---- Dataset entries

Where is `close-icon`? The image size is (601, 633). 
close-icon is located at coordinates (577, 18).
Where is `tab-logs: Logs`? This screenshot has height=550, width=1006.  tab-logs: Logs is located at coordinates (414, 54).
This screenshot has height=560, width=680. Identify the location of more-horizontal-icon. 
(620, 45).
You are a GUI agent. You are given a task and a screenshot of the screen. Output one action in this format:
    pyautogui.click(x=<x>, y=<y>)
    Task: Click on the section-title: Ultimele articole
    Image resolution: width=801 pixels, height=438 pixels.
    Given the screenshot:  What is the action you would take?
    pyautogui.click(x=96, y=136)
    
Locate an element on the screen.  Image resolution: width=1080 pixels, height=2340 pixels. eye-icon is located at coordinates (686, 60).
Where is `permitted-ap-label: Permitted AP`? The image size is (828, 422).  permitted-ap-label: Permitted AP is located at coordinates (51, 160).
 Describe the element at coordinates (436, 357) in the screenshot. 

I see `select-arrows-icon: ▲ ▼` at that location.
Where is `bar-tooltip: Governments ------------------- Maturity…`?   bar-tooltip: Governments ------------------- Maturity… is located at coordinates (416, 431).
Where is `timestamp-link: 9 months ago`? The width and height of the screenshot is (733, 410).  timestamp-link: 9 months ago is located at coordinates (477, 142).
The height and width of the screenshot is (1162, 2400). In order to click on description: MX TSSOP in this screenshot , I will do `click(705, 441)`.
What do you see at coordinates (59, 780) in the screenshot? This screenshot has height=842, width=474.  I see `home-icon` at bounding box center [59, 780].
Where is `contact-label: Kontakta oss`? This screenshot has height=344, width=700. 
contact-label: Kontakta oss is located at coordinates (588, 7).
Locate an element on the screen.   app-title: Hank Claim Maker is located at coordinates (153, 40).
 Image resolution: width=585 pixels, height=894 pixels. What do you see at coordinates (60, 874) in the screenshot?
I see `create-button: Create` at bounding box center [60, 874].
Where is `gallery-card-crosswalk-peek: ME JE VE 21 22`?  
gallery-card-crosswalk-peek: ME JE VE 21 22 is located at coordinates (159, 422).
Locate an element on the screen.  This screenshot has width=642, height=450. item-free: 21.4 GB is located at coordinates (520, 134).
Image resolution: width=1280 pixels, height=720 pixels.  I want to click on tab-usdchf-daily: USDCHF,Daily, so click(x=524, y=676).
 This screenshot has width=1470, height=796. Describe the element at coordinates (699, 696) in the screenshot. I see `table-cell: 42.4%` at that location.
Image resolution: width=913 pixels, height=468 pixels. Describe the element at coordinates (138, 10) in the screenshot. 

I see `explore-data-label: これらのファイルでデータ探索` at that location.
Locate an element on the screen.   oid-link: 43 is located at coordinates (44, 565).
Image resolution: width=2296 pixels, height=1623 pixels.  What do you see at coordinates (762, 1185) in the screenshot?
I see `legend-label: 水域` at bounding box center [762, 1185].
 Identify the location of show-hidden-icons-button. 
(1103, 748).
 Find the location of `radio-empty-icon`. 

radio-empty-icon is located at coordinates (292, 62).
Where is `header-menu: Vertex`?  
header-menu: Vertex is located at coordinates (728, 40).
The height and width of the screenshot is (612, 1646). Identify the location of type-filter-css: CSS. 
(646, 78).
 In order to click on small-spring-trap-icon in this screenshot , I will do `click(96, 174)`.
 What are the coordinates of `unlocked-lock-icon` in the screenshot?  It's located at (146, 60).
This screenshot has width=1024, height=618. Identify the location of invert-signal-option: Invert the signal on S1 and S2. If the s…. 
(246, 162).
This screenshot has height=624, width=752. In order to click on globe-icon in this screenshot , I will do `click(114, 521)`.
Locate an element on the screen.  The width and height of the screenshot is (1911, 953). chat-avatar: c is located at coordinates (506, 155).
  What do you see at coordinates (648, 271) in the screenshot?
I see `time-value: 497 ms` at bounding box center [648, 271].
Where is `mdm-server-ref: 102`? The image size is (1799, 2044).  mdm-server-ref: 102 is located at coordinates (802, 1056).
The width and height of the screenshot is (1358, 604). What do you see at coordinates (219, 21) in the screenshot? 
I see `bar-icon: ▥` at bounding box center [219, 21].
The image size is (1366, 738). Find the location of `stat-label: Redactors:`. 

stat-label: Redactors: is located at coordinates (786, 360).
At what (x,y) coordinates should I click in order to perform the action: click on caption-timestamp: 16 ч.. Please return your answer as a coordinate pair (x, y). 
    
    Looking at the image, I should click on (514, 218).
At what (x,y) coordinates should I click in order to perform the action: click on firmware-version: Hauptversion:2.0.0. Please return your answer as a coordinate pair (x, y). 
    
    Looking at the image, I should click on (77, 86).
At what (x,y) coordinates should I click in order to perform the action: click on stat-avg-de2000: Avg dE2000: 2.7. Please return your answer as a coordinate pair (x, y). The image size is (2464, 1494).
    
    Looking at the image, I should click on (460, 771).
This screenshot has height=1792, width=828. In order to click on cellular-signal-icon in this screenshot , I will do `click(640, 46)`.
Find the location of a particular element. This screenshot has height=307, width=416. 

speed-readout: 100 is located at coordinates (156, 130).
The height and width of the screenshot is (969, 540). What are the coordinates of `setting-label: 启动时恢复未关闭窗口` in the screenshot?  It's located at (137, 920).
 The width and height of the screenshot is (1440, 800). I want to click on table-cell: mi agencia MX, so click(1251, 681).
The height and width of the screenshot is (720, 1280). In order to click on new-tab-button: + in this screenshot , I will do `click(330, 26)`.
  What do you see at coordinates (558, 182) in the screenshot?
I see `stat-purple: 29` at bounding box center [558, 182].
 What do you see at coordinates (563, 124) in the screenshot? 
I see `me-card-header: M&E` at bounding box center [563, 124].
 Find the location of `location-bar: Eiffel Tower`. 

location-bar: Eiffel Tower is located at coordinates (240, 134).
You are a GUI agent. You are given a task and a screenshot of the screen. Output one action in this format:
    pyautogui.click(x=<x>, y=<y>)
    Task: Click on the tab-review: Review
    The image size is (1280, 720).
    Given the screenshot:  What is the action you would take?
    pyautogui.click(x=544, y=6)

--------

* **Job**:
Lay out the material above as a numbered list, one entry per line, with the blank lines left out.

* **Result**:
1. Where is `close-icon`? The image size is (601, 633). 
2. close-icon is located at coordinates (577, 18).
3. Where is `tab-logs: Logs`? This screenshot has height=550, width=1006.  tab-logs: Logs is located at coordinates (414, 54).
4. This screenshot has height=560, width=680. Identify the location of more-horizontal-icon. 
5. (620, 45).
6. You are a GUI agent. You are given a task and a screenshot of the screen. Output one action in this format:
7.     pyautogui.click(x=<x>, y=<y>)
8.     Task: Click on the section-title: Ultimele articole
9.     Image resolution: width=801 pixels, height=438 pixels.
10.     Given the screenshot:  What is the action you would take?
11.     pyautogui.click(x=96, y=136)
12. Locate an element on the screen.  Image resolution: width=1080 pixels, height=2340 pixels. eye-icon is located at coordinates (686, 60).
13. Where is `permitted-ap-label: Permitted AP`? The image size is (828, 422).  permitted-ap-label: Permitted AP is located at coordinates (51, 160).
14.  Describe the element at coordinates (436, 357) in the screenshot. 
15. I see `select-arrows-icon: ▲ ▼` at that location.
16. Where is `bar-tooltip: Governments ------------------- Maturity…`?   bar-tooltip: Governments ------------------- Maturity… is located at coordinates (416, 431).
17. Where is `timestamp-link: 9 months ago`? The width and height of the screenshot is (733, 410).  timestamp-link: 9 months ago is located at coordinates (477, 142).
18. The height and width of the screenshot is (1162, 2400). In order to click on description: MX TSSOP in this screenshot , I will do `click(705, 441)`.
19. What do you see at coordinates (59, 780) in the screenshot? This screenshot has height=842, width=474.  I see `home-icon` at bounding box center [59, 780].
20. Where is `contact-label: Kontakta oss`? This screenshot has height=344, width=700. 
21. contact-label: Kontakta oss is located at coordinates (588, 7).
22. Locate an element on the screen.   app-title: Hank Claim Maker is located at coordinates (153, 40).
23.  Image resolution: width=585 pixels, height=894 pixels. What do you see at coordinates (60, 874) in the screenshot?
24. I see `create-button: Create` at bounding box center [60, 874].
25. Where is `gallery-card-crosswalk-peek: ME JE VE 21 22`?  
26. gallery-card-crosswalk-peek: ME JE VE 21 22 is located at coordinates (159, 422).
27. Locate an element on the screen.  This screenshot has width=642, height=450. item-free: 21.4 GB is located at coordinates (520, 134).
28. Image resolution: width=1280 pixels, height=720 pixels.  I want to click on tab-usdchf-daily: USDCHF,Daily, so click(x=524, y=676).
29.  This screenshot has width=1470, height=796. Describe the element at coordinates (699, 696) in the screenshot. I see `table-cell: 42.4%` at that location.
30. Image resolution: width=913 pixels, height=468 pixels. Describe the element at coordinates (138, 10) in the screenshot. 
31. I see `explore-data-label: これらのファイルでデータ探索` at that location.
32. Locate an element on the screen.   oid-link: 43 is located at coordinates (44, 565).
33. Image resolution: width=2296 pixels, height=1623 pixels.  What do you see at coordinates (762, 1185) in the screenshot?
34. I see `legend-label: 水域` at bounding box center [762, 1185].
35.  Identify the location of show-hidden-icons-button. 
36. (1103, 748).
37.  Find the location of `radio-empty-icon`. 
38. radio-empty-icon is located at coordinates (292, 62).
39. Where is `header-menu: Vertex`?  
40. header-menu: Vertex is located at coordinates (728, 40).
41. The height and width of the screenshot is (612, 1646). Identify the location of type-filter-css: CSS. 
42. (646, 78).
43.  In order to click on small-spring-trap-icon in this screenshot , I will do `click(96, 174)`.
44.  What are the coordinates of `unlocked-lock-icon` in the screenshot?  It's located at (146, 60).
45. This screenshot has width=1024, height=618. Identify the location of invert-signal-option: Invert the signal on S1 and S2. If the s…. 
46. (246, 162).
47. This screenshot has height=624, width=752. In order to click on globe-icon in this screenshot , I will do `click(114, 521)`.
48. Locate an element on the screen.  The width and height of the screenshot is (1911, 953). chat-avatar: c is located at coordinates (506, 155).
49.   What do you see at coordinates (648, 271) in the screenshot?
50. I see `time-value: 497 ms` at bounding box center [648, 271].
51. Where is `mdm-server-ref: 102`? The image size is (1799, 2044).  mdm-server-ref: 102 is located at coordinates (802, 1056).
52. The width and height of the screenshot is (1358, 604). What do you see at coordinates (219, 21) in the screenshot? 
53. I see `bar-icon: ▥` at bounding box center [219, 21].
54. The image size is (1366, 738). Find the location of `stat-label: Redactors:`. 
55. stat-label: Redactors: is located at coordinates (786, 360).
56. At what (x,y) coordinates should I click in order to perform the action: click on caption-timestamp: 16 ч.. Please return your answer as a coordinate pair (x, y). 
57.     Looking at the image, I should click on (514, 218).
58. At what (x,y) coordinates should I click in order to perform the action: click on firmware-version: Hauptversion:2.0.0. Please return your answer as a coordinate pair (x, y). 
59.     Looking at the image, I should click on (77, 86).
60. At what (x,y) coordinates should I click in order to perform the action: click on stat-avg-de2000: Avg dE2000: 2.7. Please return your answer as a coordinate pair (x, y). The image size is (2464, 1494).
61.     Looking at the image, I should click on (460, 771).
62. This screenshot has height=1792, width=828. In order to click on cellular-signal-icon in this screenshot , I will do `click(640, 46)`.
63. Find the location of a particular element. This screenshot has height=307, width=416. 
64. speed-readout: 100 is located at coordinates (156, 130).
65. The height and width of the screenshot is (969, 540). What are the coordinates of `setting-label: 启动时恢复未关闭窗口` in the screenshot?  It's located at (137, 920).
66.  The width and height of the screenshot is (1440, 800). I want to click on table-cell: mi agencia MX, so click(1251, 681).
67. The height and width of the screenshot is (720, 1280). In order to click on new-tab-button: + in this screenshot , I will do `click(330, 26)`.
68.   What do you see at coordinates (558, 182) in the screenshot?
69. I see `stat-purple: 29` at bounding box center [558, 182].
70.  What do you see at coordinates (563, 124) in the screenshot? 
71. I see `me-card-header: M&E` at bounding box center [563, 124].
72.  Find the location of `location-bar: Eiffel Tower`. 
73. location-bar: Eiffel Tower is located at coordinates (240, 134).
74. You are a GUI agent. You are given a task and a screenshot of the screen. Output one action in this format:
75.     pyautogui.click(x=<x>, y=<y>)
76.     Task: Click on the tab-review: Review
77.     The image size is (1280, 720).
78.     Given the screenshot:  What is the action you would take?
79.     pyautogui.click(x=544, y=6)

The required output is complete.